| GIVEN TASK A |
Repeat, word for word, the part of the U2 essay that opens with the words containing "Love--earthly and heavenly--wounds" and closes with "ultimately the same.".
| GIVEN TASK B |
In the records, take the part that opens with the line containing "Screen dimensions: 271x272" and runs through the end of the records, and rewrite only those lines with "computer-use agent" replaced by "screen assistant", leaving everything else unchanged.

| SUPPLIED PASSAGE |
^^^^^^^^

Image copyright 2009 U2

In the late 1980s, I read an interview with U2 in Musician magazine. During the interview, Bono talked about their musical influences, and about the types of songs U2 could do. He then asked, “Well, why couldn’t we do gospel songs?”

Since their first album, Boy, U2 has written songs that have had religious themes. The album October is full of religious imagery, and War has at least three song inspired from Biblical verses, including the powerful 40, which U2 used to close out many of their live shows. Other albums explore spiritual themes, but rely less on the Bible as a literal source. Bono has become more confident in his own voice and experience, even allowing doubt to creep into his lyrics.

The band has often struggled in that space between the sacred and secular. At one time, Bono, Larry and the Edge thought about leaving the band because the lifestyle conflicted with their newfound Christian beliefs. The band held together, though, and the members found a way to make it work, and it has been so much the better, because the years and experiences have deepened the band and their music.

U2 has no shortage of anthems, songs that feel like a call to arms rather than the usual pop fluff. On No Line On The Horizon we find Magnificent. Starting with a guitar and synthesizer riff, the song quickly builds into an high-energy big sounding opera. “Magnificent.” Bono sings, first to you and me, then to God:

I was born
I was born to be with you
In this space and time
After that and ever after I haven't had a clue

Only to break rhyme
This foolishness can leave a heart black and blue


I was born
I was born to sing for you
I didn't have a choice but to lift you up
And sing whatever song you wanted me to
I give you back my voice
From the womb my first cry, it was a joyful noise ...

Between the two verses, Bono declares, “Only love, only love can leave such a mark/But only love, only love can heal such a scar.”

Love--earthly and heavenly--wounds our hearts, leaves us exposed and venerable. But that same love is the thing that heals us, makes us right and gives life meaning. It is the lesson of the Passion, and that of the Fisher King, that Bono cues in on. The singer has no choice, being the servant of both God and Love, but to sing of these things. And this experience of compassion, grace and awe gives him cover:

Justified till we die, you and I will magnify
The Magnificent

Love of God, and love of Love. The two mysteries in the end become one--

But only love, only love unites our hearts.

Love unites, brings our disparate selves together to magnify the mystery. Like the Grail knight, Bono rides out shouting “AMOR,” and challenges us to take up the standard, be it a cross, or the quest for the one true thing. They are ultimately the same.

Moment of Surrender follows Magnificent. We can hear in the lyrics a need for spiritual awakening, an epiphany; there are three in this song. You don’t have to be a particularly religious person to appreciate these moments. They are common to us all. Their specialness comes when we recognize them.

The music sets the scene: a tone, monotonous and eternal; a clunky, disjointed sound looping through. Adam Clayton’s thick bass makes the song heavy, anchoring Larry Mullen’s slow rhythm. Such is our world at times--atonal, thick with responsibility and circumstance, out of step and out of time. Bono begins with a memory (maybe not his own) of youthful desire and love:

I tied myself with wire
To let the horses run free
Playing with the fire
Until the fire played with me

The stone was semi-precious
We were barely conscious
Two souls too cool to be
In the realm of certainty
Even on our wedding day

We set ourselves on fire
Oh God, do not deny her
It's not if I believe in love
But if love believes in me
Oh, believe in me

We ourselves are not enough when there are two, and the two alone are not enough without a third. That third person is the bond that is created by two souls becoming one. Their belief in love becomes a separate person, a spirit in common that is craved and desired beyond all else.

^^^^^^^^

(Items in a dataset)

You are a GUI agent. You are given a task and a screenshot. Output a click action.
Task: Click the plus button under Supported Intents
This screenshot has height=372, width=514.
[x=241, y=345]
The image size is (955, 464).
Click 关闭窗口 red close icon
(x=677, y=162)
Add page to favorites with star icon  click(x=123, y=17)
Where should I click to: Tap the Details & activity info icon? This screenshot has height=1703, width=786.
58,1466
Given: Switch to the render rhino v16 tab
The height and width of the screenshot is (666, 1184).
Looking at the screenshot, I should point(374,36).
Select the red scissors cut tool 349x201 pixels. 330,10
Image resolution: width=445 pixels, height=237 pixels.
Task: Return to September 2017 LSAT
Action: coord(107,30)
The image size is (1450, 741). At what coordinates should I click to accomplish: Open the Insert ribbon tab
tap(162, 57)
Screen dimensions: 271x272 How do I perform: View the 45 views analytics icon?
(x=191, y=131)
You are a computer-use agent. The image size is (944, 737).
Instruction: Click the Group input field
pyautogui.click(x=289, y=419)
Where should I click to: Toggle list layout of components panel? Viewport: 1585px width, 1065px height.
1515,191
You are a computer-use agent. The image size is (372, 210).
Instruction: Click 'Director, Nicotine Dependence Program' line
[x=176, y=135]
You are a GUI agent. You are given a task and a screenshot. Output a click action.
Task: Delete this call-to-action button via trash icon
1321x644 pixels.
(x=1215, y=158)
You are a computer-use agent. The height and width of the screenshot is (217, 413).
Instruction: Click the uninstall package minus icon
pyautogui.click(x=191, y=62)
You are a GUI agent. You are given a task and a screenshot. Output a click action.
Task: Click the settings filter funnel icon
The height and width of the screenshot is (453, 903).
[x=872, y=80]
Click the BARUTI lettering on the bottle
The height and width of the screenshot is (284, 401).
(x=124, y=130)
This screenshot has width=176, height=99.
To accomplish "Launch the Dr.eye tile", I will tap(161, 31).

^^^^^^^^

| EXPECTED OUTPUT A |
Love--earthly and heavenly--wounds our hearts, leaves us exposed and venerable. But that same love is the thing that heals us, makes us right and gives life meaning. It is the lesson of the Passion, and that of the Fisher King, that Bono cues in on. The singer has no choice, being the servant of both God and Love, but to sing of these things. And this experience of compassion, grace and awe gives him cover:

Justified till we die, you and I will magnify
The Magnificent

Love of God, and love of Love. The two mysteries in the end become one--

But only love, only love unites our hearts.

Love unites, brings our disparate selves together to magnify the mystery. Like the Grail knight, Bono rides out shouting “AMOR,” and challenges us to take up the standard, be it a cross, or the quest for the one true thing. They are ultimately the same.

| EXPECTED OUTPUT B |
Screen dimensions: 271x272 How do I perform: View the 45 views analytics icon?
(x=191, y=131)
You are a screen assistant. The image size is (944, 737).
Instruction: Click the Group input field
pyautogui.click(x=289, y=419)
Where should I click to: Toggle list layout of components panel? Viewport: 1585px width, 1065px height.
1515,191
You are a screen assistant. The image size is (372, 210).
Instruction: Click 'Director, Nicotine Dependence Program' line
[x=176, y=135]
You are a GUI agent. You are given a task and a screenshot. Output a click action.
Task: Delete this call-to-action button via trash icon
1321x644 pixels.
(x=1215, y=158)
You are a screen assistant. The height and width of the screenshot is (217, 413).
Instruction: Click the uninstall package minus icon
pyautogui.click(x=191, y=62)
You are a GUI agent. You are given a task and a screenshot. Output a click action.
Task: Click the settings filter funnel icon
The height and width of the screenshot is (453, 903).
[x=872, y=80]
Click the BARUTI lettering on the bottle
The height and width of the screenshot is (284, 401).
(x=124, y=130)
This screenshot has width=176, height=99.
To accomplish "Launch the Dr.eye tile", I will tap(161, 31).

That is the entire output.